Условие задания: Замените во всех строках ниже «How do I perform» на «What should I do to», все остальное оставьте как есть.

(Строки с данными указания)
---

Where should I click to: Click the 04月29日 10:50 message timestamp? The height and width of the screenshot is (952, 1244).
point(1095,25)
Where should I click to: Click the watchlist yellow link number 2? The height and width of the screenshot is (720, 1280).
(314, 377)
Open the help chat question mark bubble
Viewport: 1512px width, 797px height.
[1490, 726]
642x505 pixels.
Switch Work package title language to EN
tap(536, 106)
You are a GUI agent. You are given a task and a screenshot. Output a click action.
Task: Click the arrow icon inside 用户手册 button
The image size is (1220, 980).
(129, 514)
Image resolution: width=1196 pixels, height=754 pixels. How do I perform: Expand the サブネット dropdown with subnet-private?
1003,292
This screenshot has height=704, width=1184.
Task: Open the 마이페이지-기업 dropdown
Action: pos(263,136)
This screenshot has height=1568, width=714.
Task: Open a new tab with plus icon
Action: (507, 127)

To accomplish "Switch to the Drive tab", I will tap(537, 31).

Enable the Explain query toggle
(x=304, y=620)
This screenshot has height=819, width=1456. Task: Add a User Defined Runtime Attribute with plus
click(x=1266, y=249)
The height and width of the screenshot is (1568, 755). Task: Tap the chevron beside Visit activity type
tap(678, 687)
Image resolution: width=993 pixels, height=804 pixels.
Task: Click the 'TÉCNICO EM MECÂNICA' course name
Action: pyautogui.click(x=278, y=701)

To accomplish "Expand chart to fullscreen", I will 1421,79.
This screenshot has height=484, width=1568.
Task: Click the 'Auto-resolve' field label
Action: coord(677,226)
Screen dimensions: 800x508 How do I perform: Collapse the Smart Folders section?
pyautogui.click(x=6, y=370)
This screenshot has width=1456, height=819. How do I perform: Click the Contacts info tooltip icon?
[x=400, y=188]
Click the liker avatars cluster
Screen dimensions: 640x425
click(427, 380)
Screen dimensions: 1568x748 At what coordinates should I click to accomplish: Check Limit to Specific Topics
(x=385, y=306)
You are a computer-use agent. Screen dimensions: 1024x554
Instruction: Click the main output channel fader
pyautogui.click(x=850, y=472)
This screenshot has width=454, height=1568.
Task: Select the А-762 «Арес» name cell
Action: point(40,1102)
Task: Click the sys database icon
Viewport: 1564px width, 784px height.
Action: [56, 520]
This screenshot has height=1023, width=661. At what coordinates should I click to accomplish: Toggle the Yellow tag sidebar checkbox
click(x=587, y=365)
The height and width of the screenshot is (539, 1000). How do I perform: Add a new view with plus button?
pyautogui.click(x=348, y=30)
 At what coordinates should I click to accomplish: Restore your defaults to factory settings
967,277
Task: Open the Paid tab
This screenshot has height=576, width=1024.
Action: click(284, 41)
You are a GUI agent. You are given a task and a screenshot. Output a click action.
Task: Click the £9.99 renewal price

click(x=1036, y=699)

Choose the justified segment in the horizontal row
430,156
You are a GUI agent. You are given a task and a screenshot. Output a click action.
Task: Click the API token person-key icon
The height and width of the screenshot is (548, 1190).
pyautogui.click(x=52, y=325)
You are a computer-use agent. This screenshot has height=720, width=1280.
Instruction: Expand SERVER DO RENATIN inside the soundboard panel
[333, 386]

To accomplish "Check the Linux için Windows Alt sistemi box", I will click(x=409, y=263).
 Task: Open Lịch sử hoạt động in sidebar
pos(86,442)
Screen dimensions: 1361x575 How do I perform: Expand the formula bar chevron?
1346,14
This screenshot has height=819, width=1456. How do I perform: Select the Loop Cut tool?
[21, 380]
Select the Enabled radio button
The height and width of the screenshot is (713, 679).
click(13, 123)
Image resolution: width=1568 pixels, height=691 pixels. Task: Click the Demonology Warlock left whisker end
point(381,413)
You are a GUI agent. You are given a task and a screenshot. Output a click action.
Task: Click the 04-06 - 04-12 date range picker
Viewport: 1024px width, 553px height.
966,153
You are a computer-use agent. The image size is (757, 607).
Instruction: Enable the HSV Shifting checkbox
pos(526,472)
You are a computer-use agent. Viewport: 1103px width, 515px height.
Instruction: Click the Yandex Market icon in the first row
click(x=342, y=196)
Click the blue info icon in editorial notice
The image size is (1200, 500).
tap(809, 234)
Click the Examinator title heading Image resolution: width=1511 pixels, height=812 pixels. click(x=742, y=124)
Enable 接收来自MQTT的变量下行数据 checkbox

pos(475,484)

---

Разбор решения:
Where should I click to: Click the 04月29日 10:50 message timestamp? The height and width of the screenshot is (952, 1244).
point(1095,25)
Where should I click to: Click the watchlist yellow link number 2? The height and width of the screenshot is (720, 1280).
(314, 377)
Open the help chat question mark bubble
Viewport: 1512px width, 797px height.
[1490, 726]
642x505 pixels.
Switch Work package title language to EN
tap(536, 106)
You are a GUI agent. You are given a task and a screenshot. Output a click action.
Task: Click the arrow icon inside 用户手册 button
The image size is (1220, 980).
(129, 514)
Image resolution: width=1196 pixels, height=754 pixels. What should I do to: Expand the サブネット dropdown with subnet-private?
1003,292
This screenshot has height=704, width=1184.
Task: Open the 마이페이지-기업 dropdown
Action: pos(263,136)
This screenshot has height=1568, width=714.
Task: Open a new tab with plus icon
Action: (507, 127)

To accomplish "Switch to the Drive tab", I will tap(537, 31).

Enable the Explain query toggle
(x=304, y=620)
This screenshot has height=819, width=1456. Task: Add a User Defined Runtime Attribute with plus
click(x=1266, y=249)
The height and width of the screenshot is (1568, 755). Task: Tap the chevron beside Visit activity type
tap(678, 687)
Image resolution: width=993 pixels, height=804 pixels.
Task: Click the 'TÉCNICO EM MECÂNICA' course name
Action: pyautogui.click(x=278, y=701)

To accomplish "Expand chart to fullscreen", I will 1421,79.
This screenshot has height=484, width=1568.
Task: Click the 'Auto-resolve' field label
Action: coord(677,226)
Screen dimensions: 800x508 What should I do to: Collapse the Smart Folders section?
pyautogui.click(x=6, y=370)
This screenshot has width=1456, height=819. What should I do to: Click the Contacts info tooltip icon?
[x=400, y=188]
Click the liker avatars cluster
Screen dimensions: 640x425
click(427, 380)
Screen dimensions: 1568x748 At what coordinates should I click to accomplish: Check Limit to Specific Topics
(x=385, y=306)
You are a computer-use agent. Screen dimensions: 1024x554
Instruction: Click the main output channel fader
pyautogui.click(x=850, y=472)
This screenshot has width=454, height=1568.
Task: Select the А-762 «Арес» name cell
Action: point(40,1102)
Task: Click the sys database icon
Viewport: 1564px width, 784px height.
Action: [56, 520]
This screenshot has height=1023, width=661. At what coordinates should I click to accomplish: Toggle the Yellow tag sidebar checkbox
click(x=587, y=365)
The height and width of the screenshot is (539, 1000). What should I do to: Add a new view with plus button?
pyautogui.click(x=348, y=30)
 At what coordinates should I click to accomplish: Restore your defaults to factory settings
967,277
Task: Open the Paid tab
This screenshot has height=576, width=1024.
Action: click(284, 41)
You are a GUI agent. You are given a task and a screenshot. Output a click action.
Task: Click the £9.99 renewal price

click(x=1036, y=699)

Choose the justified segment in the horizontal row
430,156
You are a GUI agent. You are given a task and a screenshot. Output a click action.
Task: Click the API token person-key icon
The height and width of the screenshot is (548, 1190).
pyautogui.click(x=52, y=325)
You are a computer-use agent. This screenshot has height=720, width=1280.
Instruction: Expand SERVER DO RENATIN inside the soundboard panel
[333, 386]

To accomplish "Check the Linux için Windows Alt sistemi box", I will click(x=409, y=263).
 Task: Open Lịch sử hoạt động in sidebar
pos(86,442)
Screen dimensions: 1361x575 What should I do to: Expand the formula bar chevron?
1346,14
This screenshot has height=819, width=1456. What should I do to: Select the Loop Cut tool?
[21, 380]
Select the Enabled radio button
The height and width of the screenshot is (713, 679).
click(13, 123)
Image resolution: width=1568 pixels, height=691 pixels. Task: Click the Demonology Warlock left whisker end
point(381,413)
You are a GUI agent. You are given a task and a screenshot. Output a click action.
Task: Click the 04-06 - 04-12 date range picker
Viewport: 1024px width, 553px height.
966,153
You are a computer-use agent. The image size is (757, 607).
Instruction: Enable the HSV Shifting checkbox
pos(526,472)
You are a computer-use agent. Viewport: 1103px width, 515px height.
Instruction: Click the Yandex Market icon in the first row
click(x=342, y=196)
Click the blue info icon in editorial notice
The image size is (1200, 500).
tap(809, 234)
Click the Examinator title heading Image resolution: width=1511 pixels, height=812 pixels. click(x=742, y=124)
Enable 接收来自MQTT的变量下行数据 checkbox

pos(475,484)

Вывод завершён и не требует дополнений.